Posted by on 30 novembre 2016

 

 En Octobre 2015, deux habitants de Tia, Mahamoudou Zemba et Karim Zemba ont initié une expérience de maraîchage avec les spéculations suivantes ; Aubergines sauvages, concombres, courgettes.

Le périmètre de 2oo m², choisi pour l’essai maraîchage était à environ 300 mètres du forage.

 Que peut- on tirer comme conclusions de cette expérience ?

L’expérience a été concluante, dans le sens où les légumes sont bien sortis du sol de Tia, et les productions sont arrivées à terme puisqu’elles ont apporté une diversification d’alimentation pour deux familles et que le surplus vendu a rapporté 12 000 CFA au total que Mahamoudou et Karim se sont partagés. On peut aussi en conclure que la composition des sols de Tia autorise une activité maraîchère.

Mahamoudou et Karim ont tous les deux étés saisonniers au village voisin de Bangtugdo, ce qui leur a permis d’engranger une formation traditionnelle de la pratique du maraîchage. Ils ont pu bénéficier d’une petite motopompe prêtée par le village de Bangtugdo, ce qui a facilité le pompage de l’eau du forage, sans toutefois l’acheminer jusqu’au périmètre de maraîchage.

En octobre, au Burkina Faso, la saison pluvieuse, en général, n’est pas tout à fait terminée, des résidus de mousson subsistent, ce qui permet aux sols de ne pas être desséchés et ainsi pouvoir espacer la corvée d’arrosage à bras d’hommes.

Pourquoi ; l’expérience n’a-t-elle pas continué ?

Fin octobre, Mahamoudou et Karim ont dû restituer la petite moto pompe à son propriétaire. Ce qui signifie que l’eau devait être puisée à la force des bras et avec une pompe Volonta équipant le forage ;  la tâche est difficile, et nécessite une grosse dépense d’énergie. De plus, le transport de l’eau du forage au périmètre de maraîchage avec les arrosoirs occasionne beaucoup de perte d’eau.

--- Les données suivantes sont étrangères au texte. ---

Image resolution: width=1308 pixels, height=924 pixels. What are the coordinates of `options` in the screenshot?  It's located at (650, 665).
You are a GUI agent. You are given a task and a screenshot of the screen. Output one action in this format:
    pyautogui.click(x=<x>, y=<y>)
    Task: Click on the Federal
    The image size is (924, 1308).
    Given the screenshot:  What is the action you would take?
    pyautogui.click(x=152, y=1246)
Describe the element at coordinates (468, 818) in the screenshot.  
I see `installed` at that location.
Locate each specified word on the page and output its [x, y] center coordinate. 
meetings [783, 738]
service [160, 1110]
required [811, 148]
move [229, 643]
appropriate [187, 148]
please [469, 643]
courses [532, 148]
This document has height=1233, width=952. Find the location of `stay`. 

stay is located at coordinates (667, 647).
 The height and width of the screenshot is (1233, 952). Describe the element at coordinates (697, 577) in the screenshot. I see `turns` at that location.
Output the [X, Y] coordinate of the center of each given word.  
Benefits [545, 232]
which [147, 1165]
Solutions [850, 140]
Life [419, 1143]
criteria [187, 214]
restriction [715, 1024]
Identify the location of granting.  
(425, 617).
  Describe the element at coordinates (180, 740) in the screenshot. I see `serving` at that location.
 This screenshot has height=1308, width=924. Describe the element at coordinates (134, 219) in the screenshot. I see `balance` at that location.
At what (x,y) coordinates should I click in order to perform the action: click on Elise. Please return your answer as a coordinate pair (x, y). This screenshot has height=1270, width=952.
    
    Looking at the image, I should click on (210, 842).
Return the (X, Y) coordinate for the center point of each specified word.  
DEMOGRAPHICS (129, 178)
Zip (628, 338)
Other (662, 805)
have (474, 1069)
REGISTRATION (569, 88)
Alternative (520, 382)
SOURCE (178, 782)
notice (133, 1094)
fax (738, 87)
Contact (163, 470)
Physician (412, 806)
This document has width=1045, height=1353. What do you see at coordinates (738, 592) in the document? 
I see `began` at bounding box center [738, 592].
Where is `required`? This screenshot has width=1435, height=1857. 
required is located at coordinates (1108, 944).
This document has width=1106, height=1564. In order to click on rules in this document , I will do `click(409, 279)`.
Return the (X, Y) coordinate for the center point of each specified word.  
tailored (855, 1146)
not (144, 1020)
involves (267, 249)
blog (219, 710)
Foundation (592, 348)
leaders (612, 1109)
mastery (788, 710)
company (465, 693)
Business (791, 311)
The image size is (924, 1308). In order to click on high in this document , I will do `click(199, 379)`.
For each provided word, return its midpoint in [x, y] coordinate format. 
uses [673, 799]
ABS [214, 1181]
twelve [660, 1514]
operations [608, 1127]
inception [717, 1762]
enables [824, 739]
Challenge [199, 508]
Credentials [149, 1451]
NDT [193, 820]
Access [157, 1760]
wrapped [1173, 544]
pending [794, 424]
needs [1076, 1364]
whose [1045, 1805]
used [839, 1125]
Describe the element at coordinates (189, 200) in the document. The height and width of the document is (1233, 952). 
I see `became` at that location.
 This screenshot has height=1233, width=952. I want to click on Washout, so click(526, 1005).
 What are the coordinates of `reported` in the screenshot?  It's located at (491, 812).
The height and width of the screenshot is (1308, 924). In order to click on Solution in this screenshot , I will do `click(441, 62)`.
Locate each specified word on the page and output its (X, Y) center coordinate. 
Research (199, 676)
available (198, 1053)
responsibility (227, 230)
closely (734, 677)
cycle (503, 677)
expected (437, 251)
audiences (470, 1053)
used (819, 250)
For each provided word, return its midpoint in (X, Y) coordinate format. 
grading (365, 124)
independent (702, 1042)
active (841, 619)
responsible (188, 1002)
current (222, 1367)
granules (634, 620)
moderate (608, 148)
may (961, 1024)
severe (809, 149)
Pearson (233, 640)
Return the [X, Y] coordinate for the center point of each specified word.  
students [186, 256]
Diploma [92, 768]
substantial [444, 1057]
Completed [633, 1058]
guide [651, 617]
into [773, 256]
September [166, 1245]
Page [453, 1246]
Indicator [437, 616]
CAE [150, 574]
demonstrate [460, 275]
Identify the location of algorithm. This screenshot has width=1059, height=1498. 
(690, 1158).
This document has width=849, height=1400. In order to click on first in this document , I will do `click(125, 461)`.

Pourtant le périmètre à irriguer n’était pas trop éloigné du forage et n’occupait pas une grande surface. On est alors, en droit de se demander comment celles ou ceux qui posséderont des parcelles très éloignées du point d’eau devront dépenser d’énergie et de perte d’eau pour pouvoir arroser ? 200 m² à irriguer, ce ne sont pas 2 hectares.

Ainsi, demander à des hommes et des femmes une telle dépense d’énergie pour l’irrigation du maraîchage, surtout en saison chaude – Mars, Avril, Mai, voire Juin –  est un projet voué à l’échec même à court terme, tournant le dos à la création d’une Activité Génératrice de Revenus, car il y aura beaucoup d’abandon.

C’est pourquoi afin de donner au village de Tia, une réelle chance, grâce à une activité génératrice de revenus, de sortir du déficit alimentaire chronique auquel les habitants de Tia sont de plus en plus  confrontés en raison des dérèglements climatiques – saison pluvieuse plus courte et pluies diluviennes qui ruinent l’agriculture traditionnelle, Il est nécessaire, d’aménager un périmètre irrigué, doté d’infrastructures efficientes, si l’on veut aider conséquemment le village de Tia à sortir de la pauvreté.